Work item. Reproduce the entries. Match every word.

-----

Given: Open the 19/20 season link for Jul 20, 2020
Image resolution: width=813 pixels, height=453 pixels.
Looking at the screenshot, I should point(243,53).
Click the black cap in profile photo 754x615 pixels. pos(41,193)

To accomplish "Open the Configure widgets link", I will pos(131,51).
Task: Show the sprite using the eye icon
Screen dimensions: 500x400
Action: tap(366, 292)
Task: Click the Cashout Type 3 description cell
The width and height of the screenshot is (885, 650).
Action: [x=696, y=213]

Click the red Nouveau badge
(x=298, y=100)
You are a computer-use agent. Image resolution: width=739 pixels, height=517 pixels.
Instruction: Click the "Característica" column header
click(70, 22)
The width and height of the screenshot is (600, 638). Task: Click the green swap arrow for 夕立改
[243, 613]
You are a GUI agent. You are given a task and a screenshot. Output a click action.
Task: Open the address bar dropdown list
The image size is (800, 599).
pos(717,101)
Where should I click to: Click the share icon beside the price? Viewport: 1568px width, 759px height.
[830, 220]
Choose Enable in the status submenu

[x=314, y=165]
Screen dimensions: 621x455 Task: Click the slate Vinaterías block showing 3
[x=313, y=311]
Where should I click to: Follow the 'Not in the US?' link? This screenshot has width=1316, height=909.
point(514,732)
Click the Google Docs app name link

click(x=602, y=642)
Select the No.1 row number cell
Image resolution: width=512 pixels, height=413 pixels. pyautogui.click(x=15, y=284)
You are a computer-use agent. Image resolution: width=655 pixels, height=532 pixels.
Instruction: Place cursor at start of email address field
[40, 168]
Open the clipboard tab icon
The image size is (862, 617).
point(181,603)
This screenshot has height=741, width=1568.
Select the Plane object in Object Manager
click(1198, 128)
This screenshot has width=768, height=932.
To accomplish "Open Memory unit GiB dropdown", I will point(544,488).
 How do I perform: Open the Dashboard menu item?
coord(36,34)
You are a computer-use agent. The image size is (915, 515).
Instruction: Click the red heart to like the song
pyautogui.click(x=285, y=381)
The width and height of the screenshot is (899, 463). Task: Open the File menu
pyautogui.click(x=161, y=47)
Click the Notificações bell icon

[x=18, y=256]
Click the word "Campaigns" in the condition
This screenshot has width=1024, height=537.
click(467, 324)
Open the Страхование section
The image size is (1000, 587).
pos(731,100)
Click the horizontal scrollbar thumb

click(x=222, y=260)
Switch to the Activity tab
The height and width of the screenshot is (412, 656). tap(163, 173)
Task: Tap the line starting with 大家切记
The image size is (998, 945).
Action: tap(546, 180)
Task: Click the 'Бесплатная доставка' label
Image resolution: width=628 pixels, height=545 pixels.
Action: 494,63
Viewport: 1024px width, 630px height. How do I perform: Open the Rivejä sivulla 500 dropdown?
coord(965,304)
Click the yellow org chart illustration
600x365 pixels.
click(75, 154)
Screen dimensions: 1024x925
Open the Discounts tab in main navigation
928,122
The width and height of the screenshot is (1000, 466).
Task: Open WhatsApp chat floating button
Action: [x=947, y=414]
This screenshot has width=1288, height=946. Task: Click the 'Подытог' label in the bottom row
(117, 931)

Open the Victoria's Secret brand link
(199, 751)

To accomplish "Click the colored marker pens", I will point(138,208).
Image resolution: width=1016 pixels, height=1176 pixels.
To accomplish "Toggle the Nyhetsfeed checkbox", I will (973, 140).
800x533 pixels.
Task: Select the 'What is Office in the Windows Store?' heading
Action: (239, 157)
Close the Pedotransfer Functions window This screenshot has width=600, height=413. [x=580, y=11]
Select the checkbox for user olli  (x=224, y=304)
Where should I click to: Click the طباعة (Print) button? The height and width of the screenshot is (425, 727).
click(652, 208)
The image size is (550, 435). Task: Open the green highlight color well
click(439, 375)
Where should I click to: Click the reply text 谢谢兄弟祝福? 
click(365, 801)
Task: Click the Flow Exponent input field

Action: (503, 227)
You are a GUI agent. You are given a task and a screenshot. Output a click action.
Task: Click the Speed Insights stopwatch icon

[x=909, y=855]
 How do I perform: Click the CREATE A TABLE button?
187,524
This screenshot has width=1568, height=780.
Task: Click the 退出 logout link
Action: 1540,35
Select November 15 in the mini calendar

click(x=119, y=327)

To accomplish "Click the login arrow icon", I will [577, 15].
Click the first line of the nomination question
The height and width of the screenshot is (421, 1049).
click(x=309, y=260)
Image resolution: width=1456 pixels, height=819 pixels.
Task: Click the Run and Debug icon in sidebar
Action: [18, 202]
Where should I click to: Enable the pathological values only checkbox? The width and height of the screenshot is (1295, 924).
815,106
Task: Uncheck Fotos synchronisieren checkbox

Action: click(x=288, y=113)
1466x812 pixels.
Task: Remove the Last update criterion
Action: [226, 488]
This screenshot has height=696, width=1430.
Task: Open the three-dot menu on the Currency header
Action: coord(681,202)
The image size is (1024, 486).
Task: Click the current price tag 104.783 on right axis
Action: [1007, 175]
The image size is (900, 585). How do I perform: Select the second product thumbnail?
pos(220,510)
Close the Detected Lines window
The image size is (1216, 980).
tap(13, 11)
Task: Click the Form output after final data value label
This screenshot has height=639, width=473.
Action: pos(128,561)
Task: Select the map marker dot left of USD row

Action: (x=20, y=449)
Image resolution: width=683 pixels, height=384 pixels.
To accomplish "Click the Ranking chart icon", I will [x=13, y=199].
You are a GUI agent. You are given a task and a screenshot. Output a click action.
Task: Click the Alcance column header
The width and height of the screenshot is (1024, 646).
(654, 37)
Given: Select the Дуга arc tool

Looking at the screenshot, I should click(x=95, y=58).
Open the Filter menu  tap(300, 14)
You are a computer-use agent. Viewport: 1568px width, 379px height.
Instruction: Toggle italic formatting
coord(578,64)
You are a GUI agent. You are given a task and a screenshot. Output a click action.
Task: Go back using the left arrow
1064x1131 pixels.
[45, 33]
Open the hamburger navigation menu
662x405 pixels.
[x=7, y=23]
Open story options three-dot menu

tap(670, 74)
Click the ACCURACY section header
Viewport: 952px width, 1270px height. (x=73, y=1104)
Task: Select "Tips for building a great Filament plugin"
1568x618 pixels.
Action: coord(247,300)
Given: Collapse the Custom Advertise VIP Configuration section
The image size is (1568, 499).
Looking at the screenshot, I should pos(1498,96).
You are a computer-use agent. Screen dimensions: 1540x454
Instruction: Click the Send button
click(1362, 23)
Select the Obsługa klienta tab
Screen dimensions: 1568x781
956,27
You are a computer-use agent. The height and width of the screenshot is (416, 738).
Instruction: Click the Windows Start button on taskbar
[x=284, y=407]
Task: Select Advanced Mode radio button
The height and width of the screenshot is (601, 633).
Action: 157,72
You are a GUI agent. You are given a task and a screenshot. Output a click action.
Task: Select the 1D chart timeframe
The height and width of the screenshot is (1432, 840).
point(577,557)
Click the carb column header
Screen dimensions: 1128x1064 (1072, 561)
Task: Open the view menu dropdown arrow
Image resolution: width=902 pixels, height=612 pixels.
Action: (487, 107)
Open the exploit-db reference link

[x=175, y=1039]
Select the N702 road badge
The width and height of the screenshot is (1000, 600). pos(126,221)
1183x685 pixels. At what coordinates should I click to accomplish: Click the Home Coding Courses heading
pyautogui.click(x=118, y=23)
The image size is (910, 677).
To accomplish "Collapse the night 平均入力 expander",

-----

Your response.
Given: Open the 19/20 season link for Jul 20, 2020
Image resolution: width=813 pixels, height=453 pixels.
Looking at the screenshot, I should point(243,53).
Click the black cap in profile photo 754x615 pixels. pos(41,193)

To accomplish "Open the Configure widgets link", I will pos(131,51).
Task: Show the sprite using the eye icon
Screen dimensions: 500x400
Action: tap(366, 292)
Task: Click the Cashout Type 3 description cell
The width and height of the screenshot is (885, 650).
Action: [x=696, y=213]

Click the red Nouveau badge
(x=298, y=100)
You are a computer-use agent. Image resolution: width=739 pixels, height=517 pixels.
Instruction: Click the "Característica" column header
click(70, 22)
The width and height of the screenshot is (600, 638). Task: Click the green swap arrow for 夕立改
[243, 613]
You are a GUI agent. You are given a task and a screenshot. Output a click action.
Task: Open the address bar dropdown list
The image size is (800, 599).
pos(717,101)
Where should I click to: Click the share icon beside the price? Viewport: 1568px width, 759px height.
[830, 220]
Choose Enable in the status submenu

[x=314, y=165]
Screen dimensions: 621x455 Task: Click the slate Vinaterías block showing 3
[x=313, y=311]
Where should I click to: Follow the 'Not in the US?' link? This screenshot has width=1316, height=909.
point(514,732)
Click the Google Docs app name link

click(x=602, y=642)
Select the No.1 row number cell
Image resolution: width=512 pixels, height=413 pixels. pyautogui.click(x=15, y=284)
You are a computer-use agent. Image resolution: width=655 pixels, height=532 pixels.
Instruction: Place cursor at start of email address field
[40, 168]
Open the clipboard tab icon
The image size is (862, 617).
point(181,603)
This screenshot has height=741, width=1568.
Select the Plane object in Object Manager
click(1198, 128)
This screenshot has width=768, height=932.
To accomplish "Open Memory unit GiB dropdown", I will point(544,488).
 How do I perform: Open the Dashboard menu item?
coord(36,34)
You are a computer-use agent. The image size is (915, 515).
Instruction: Click the red heart to like the song
pyautogui.click(x=285, y=381)
The width and height of the screenshot is (899, 463). Task: Open the File menu
pyautogui.click(x=161, y=47)
Click the Notificações bell icon

[x=18, y=256]
Click the word "Campaigns" in the condition
This screenshot has width=1024, height=537.
click(467, 324)
Open the Страхование section
The image size is (1000, 587).
pos(731,100)
Click the horizontal scrollbar thumb

click(x=222, y=260)
Switch to the Activity tab
The height and width of the screenshot is (412, 656). tap(163, 173)
Task: Tap the line starting with 大家切记
The image size is (998, 945).
Action: tap(546, 180)
Task: Click the 'Бесплатная доставка' label
Image resolution: width=628 pixels, height=545 pixels.
Action: 494,63
Viewport: 1024px width, 630px height. How do I perform: Open the Rivejä sivulla 500 dropdown?
coord(965,304)
Click the yellow org chart illustration
600x365 pixels.
click(75, 154)
Screen dimensions: 1024x925
Open the Discounts tab in main navigation
928,122
The width and height of the screenshot is (1000, 466).
Task: Open WhatsApp chat floating button
Action: [x=947, y=414]
This screenshot has width=1288, height=946. Task: Click the 'Подытог' label in the bottom row
(117, 931)

Open the Victoria's Secret brand link
(199, 751)

To accomplish "Click the colored marker pens", I will point(138,208).
Image resolution: width=1016 pixels, height=1176 pixels.
To accomplish "Toggle the Nyhetsfeed checkbox", I will (973, 140).
800x533 pixels.
Task: Select the 'What is Office in the Windows Store?' heading
Action: (239, 157)
Close the Pedotransfer Functions window This screenshot has width=600, height=413. [x=580, y=11]
Select the checkbox for user olli  (x=224, y=304)
Where should I click to: Click the طباعة (Print) button? The height and width of the screenshot is (425, 727).
click(652, 208)
The image size is (550, 435). Task: Open the green highlight color well
click(439, 375)
Where should I click to: Click the reply text 谢谢兄弟祝福? 
click(365, 801)
Task: Click the Flow Exponent input field

Action: (503, 227)
You are a GUI agent. You are given a task and a screenshot. Output a click action.
Task: Click the Speed Insights stopwatch icon

[x=909, y=855]
 How do I perform: Click the CREATE A TABLE button?
187,524
This screenshot has width=1568, height=780.
Task: Click the 退出 logout link
Action: 1540,35
Select November 15 in the mini calendar

click(x=119, y=327)

To accomplish "Click the login arrow icon", I will [577, 15].
Click the first line of the nomination question
The height and width of the screenshot is (421, 1049).
click(x=309, y=260)
Image resolution: width=1456 pixels, height=819 pixels.
Task: Click the Run and Debug icon in sidebar
Action: [18, 202]
Where should I click to: Enable the pathological values only checkbox? The width and height of the screenshot is (1295, 924).
815,106
Task: Uncheck Fotos synchronisieren checkbox

Action: click(x=288, y=113)
1466x812 pixels.
Task: Remove the Last update criterion
Action: [226, 488]
This screenshot has height=696, width=1430.
Task: Open the three-dot menu on the Currency header
Action: coord(681,202)
The image size is (1024, 486).
Task: Click the current price tag 104.783 on right axis
Action: [1007, 175]
The image size is (900, 585). How do I perform: Select the second product thumbnail?
pos(220,510)
Close the Detected Lines window
The image size is (1216, 980).
tap(13, 11)
Task: Click the Form output after final data value label
This screenshot has height=639, width=473.
Action: pos(128,561)
Task: Select the map marker dot left of USD row

Action: (x=20, y=449)
Image resolution: width=683 pixels, height=384 pixels.
To accomplish "Click the Ranking chart icon", I will [x=13, y=199].
You are a GUI agent. You are given a task and a screenshot. Output a click action.
Task: Click the Alcance column header
The width and height of the screenshot is (1024, 646).
(654, 37)
Given: Select the Дуга arc tool

Looking at the screenshot, I should click(x=95, y=58).
Open the Filter menu  tap(300, 14)
You are a computer-use agent. Viewport: 1568px width, 379px height.
Instruction: Toggle italic formatting
coord(578,64)
You are a GUI agent. You are given a task and a screenshot. Output a click action.
Task: Go back using the left arrow
1064x1131 pixels.
[45, 33]
Open the hamburger navigation menu
662x405 pixels.
[x=7, y=23]
Open story options three-dot menu

tap(670, 74)
Click the ACCURACY section header
Viewport: 952px width, 1270px height. (x=73, y=1104)
Task: Select "Tips for building a great Filament plugin"
1568x618 pixels.
Action: coord(247,300)
Given: Collapse the Custom Advertise VIP Configuration section
The image size is (1568, 499).
Looking at the screenshot, I should pos(1498,96).
You are a computer-use agent. Screen dimensions: 1540x454
Instruction: Click the Send button
click(1362, 23)
Select the Obsługa klienta tab
Screen dimensions: 1568x781
956,27
You are a computer-use agent. The height and width of the screenshot is (416, 738).
Instruction: Click the Windows Start button on taskbar
[x=284, y=407]
Task: Select Advanced Mode radio button
The height and width of the screenshot is (601, 633).
Action: 157,72
You are a GUI agent. You are given a task and a screenshot. Output a click action.
Task: Select the 1D chart timeframe
The height and width of the screenshot is (1432, 840).
point(577,557)
Click the carb column header
Screen dimensions: 1128x1064 (1072, 561)
Task: Open the view menu dropdown arrow
Image resolution: width=902 pixels, height=612 pixels.
Action: (487, 107)
Open the exploit-db reference link

[x=175, y=1039]
Select the N702 road badge
The width and height of the screenshot is (1000, 600). pos(126,221)
1183x685 pixels. At what coordinates should I click to accomplish: Click the Home Coding Courses heading
pyautogui.click(x=118, y=23)
The image size is (910, 677).
To accomplish "Collapse the night 平均入力 expander",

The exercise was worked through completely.